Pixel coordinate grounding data
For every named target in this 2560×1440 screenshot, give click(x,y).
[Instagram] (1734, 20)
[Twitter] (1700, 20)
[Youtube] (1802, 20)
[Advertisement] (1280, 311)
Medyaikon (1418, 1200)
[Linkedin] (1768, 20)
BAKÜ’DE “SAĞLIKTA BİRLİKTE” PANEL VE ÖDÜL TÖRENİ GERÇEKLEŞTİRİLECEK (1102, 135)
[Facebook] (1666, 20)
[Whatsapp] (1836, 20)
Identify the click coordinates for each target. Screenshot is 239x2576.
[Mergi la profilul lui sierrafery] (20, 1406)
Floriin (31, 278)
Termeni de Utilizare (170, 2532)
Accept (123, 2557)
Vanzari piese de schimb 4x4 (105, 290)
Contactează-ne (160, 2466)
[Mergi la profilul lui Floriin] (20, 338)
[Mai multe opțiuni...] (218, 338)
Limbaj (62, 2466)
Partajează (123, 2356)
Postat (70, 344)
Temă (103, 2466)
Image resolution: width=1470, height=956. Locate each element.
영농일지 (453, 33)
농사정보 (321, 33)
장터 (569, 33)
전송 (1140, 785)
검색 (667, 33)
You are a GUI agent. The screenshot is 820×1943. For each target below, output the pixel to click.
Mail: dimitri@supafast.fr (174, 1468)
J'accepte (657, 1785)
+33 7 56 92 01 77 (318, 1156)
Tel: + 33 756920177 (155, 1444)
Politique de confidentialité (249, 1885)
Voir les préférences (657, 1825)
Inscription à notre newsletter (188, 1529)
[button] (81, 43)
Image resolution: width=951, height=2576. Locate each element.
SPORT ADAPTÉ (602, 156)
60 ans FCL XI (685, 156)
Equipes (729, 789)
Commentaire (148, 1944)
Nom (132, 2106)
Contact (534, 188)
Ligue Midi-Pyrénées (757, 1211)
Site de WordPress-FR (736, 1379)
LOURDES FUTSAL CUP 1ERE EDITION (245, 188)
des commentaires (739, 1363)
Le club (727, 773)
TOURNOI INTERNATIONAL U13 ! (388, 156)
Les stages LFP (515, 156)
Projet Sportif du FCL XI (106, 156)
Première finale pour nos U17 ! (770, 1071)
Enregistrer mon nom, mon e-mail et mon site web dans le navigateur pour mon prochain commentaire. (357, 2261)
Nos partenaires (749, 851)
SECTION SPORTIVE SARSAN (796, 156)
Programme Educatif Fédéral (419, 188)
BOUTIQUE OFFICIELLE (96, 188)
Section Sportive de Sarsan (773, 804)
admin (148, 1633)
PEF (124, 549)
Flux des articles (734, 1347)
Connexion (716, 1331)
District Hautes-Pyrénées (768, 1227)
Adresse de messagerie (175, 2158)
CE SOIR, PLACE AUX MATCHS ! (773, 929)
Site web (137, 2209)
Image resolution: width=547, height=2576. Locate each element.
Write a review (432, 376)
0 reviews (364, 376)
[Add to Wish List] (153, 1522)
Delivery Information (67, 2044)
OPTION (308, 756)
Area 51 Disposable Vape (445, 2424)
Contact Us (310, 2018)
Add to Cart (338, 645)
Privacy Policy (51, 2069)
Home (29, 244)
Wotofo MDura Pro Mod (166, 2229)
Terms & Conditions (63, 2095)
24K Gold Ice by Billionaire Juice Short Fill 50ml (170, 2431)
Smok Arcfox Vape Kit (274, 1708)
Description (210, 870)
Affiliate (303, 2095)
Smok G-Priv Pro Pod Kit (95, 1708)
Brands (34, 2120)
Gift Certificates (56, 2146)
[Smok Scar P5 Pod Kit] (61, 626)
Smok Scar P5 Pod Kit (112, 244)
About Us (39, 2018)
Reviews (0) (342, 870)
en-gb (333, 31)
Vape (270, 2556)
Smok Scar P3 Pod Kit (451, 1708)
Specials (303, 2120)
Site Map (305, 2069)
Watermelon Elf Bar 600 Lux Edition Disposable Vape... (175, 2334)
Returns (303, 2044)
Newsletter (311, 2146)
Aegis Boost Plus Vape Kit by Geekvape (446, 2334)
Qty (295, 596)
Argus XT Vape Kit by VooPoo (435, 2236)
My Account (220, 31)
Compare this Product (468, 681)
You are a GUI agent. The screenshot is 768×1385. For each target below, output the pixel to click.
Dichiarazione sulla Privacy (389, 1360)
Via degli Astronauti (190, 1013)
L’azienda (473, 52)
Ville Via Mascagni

■ Work instructions:
Keep only those lines of the records that hold "height", and return them.

■ Task result:
Image resolution: width=1470, height=956. Locate each element.
Image resolution: width=951, height=2576. Locate each element.
Image resolution: width=547, height=2576. Locate each element.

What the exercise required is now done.